Détermination du taux de change

A court terme, deux forces agissent simultanément sur le cours de la monnaie : le flux de devises et la spéculation.

La productivité détermine le flux de devises (Mundell-Flemming model[1]). Dans l’immédiat quand le déficit parait durable il n’y a de solution que dans la protection en attendant d’améliorer la productivité et l’exportation ; à défaut l’on constate la dépréciation de la monnaie et la perte d’emplois dans le pays.

Au Liban on a assuré un taux de change fixe de la livre par rapport au dollar à grand frais, et l’on a carrément négligé l’emploi ; d’où le chômage abyssal et l’émigration continue depuis le milieu des années 90.

La spéculation est attentive aux ‘’flux de devises’’ et tente de profiter des erreurs de la politique monétaire. Quand les spéculateurs anticipent la hausse du cours ils se positionnent en conséquence.

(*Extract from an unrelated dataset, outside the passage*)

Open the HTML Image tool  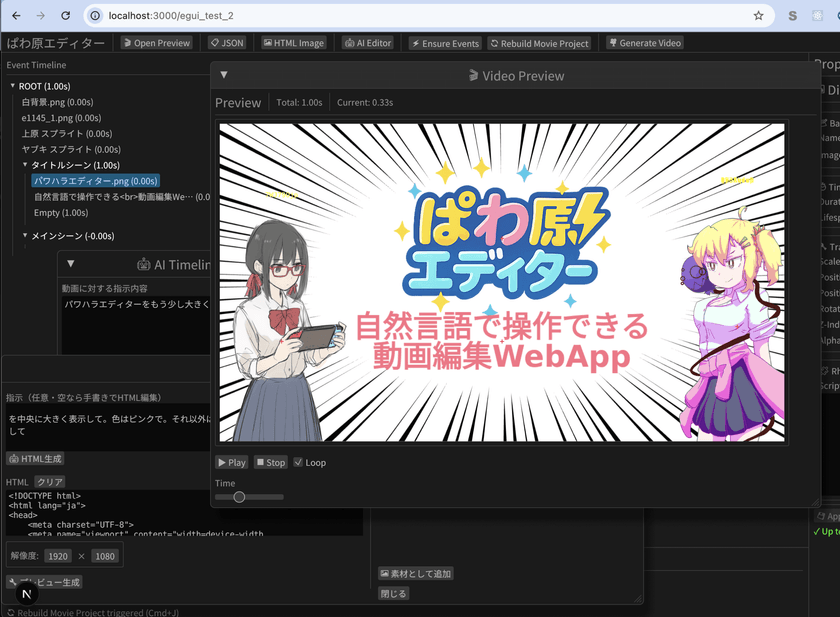(x=294, y=43)
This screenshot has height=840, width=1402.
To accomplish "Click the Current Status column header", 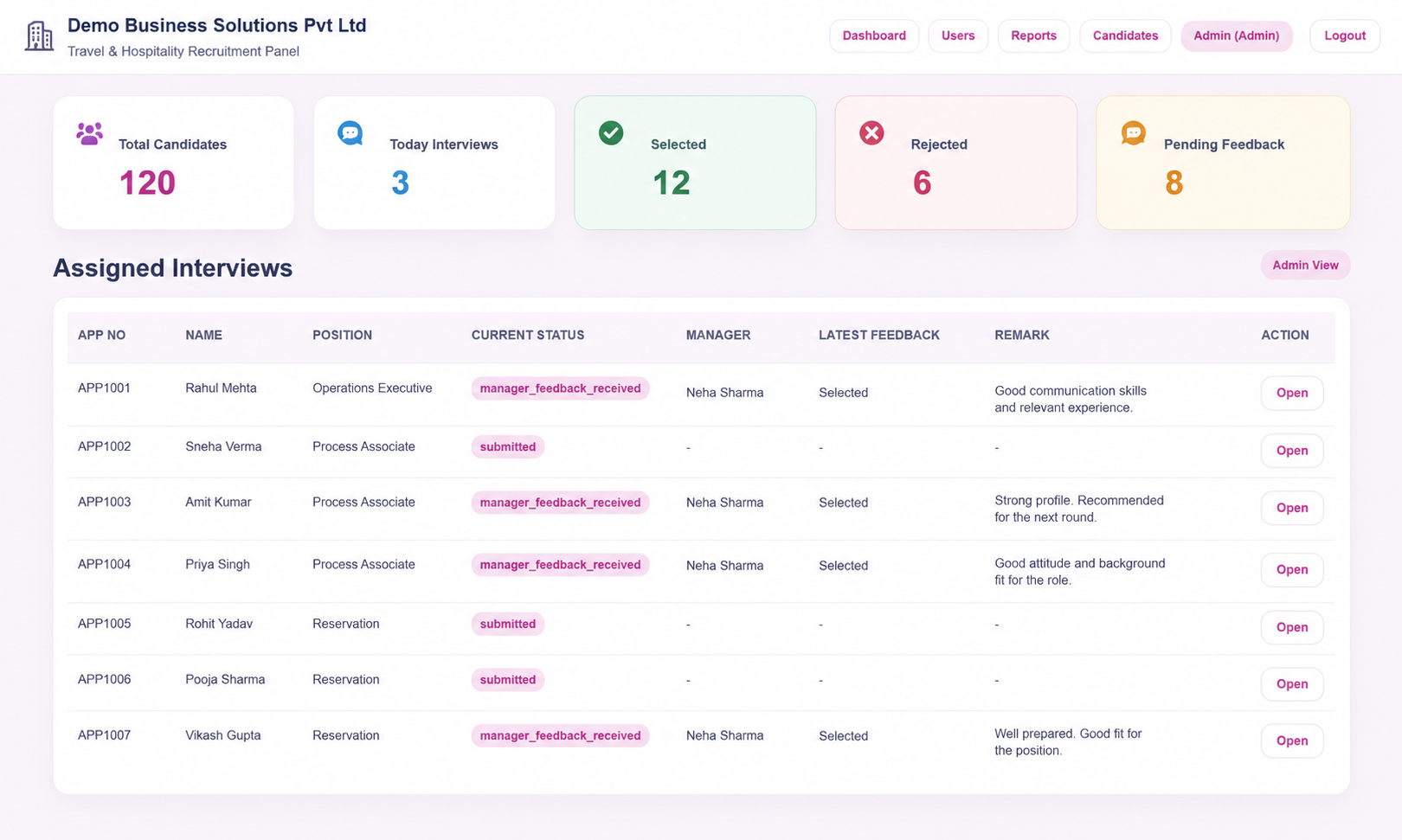I will tap(528, 335).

En grande partie il s’agit d’opérations de couverture commerciale ; les entreprises, obligées de vendre dans la monnaie locale, veulent se prémunir des pertes de change en attendant l’encaissement du produit de leurs ventes.

La spéculation au sens propre est d’une autre envergure. Des fonds spéculatifs ayant de larges répondants, conscients de la faiblesse d’une monnaie, vont accélérer sa chute et en tirer le plus grand profit possible. Ce fut le cas dans les années 70 quand la Grande Bretagne s’est engagée dans le « serpent monétaire » à un cours jugé supérieur à son pouvoir d’achat réel.

A long terme, le taux de change est tributaire du niveau général des salaires. En effet les salaires déterminent, toutes choses égales par ailleurs, le PIB c-à-d. l’ensemble des biens et services produits durant la période au prix du marché. Intérêts et profits sont des revenus de transfert indexés à la masse salariale. Le rapport du revenu national au PIB détermine le niveau général des prix.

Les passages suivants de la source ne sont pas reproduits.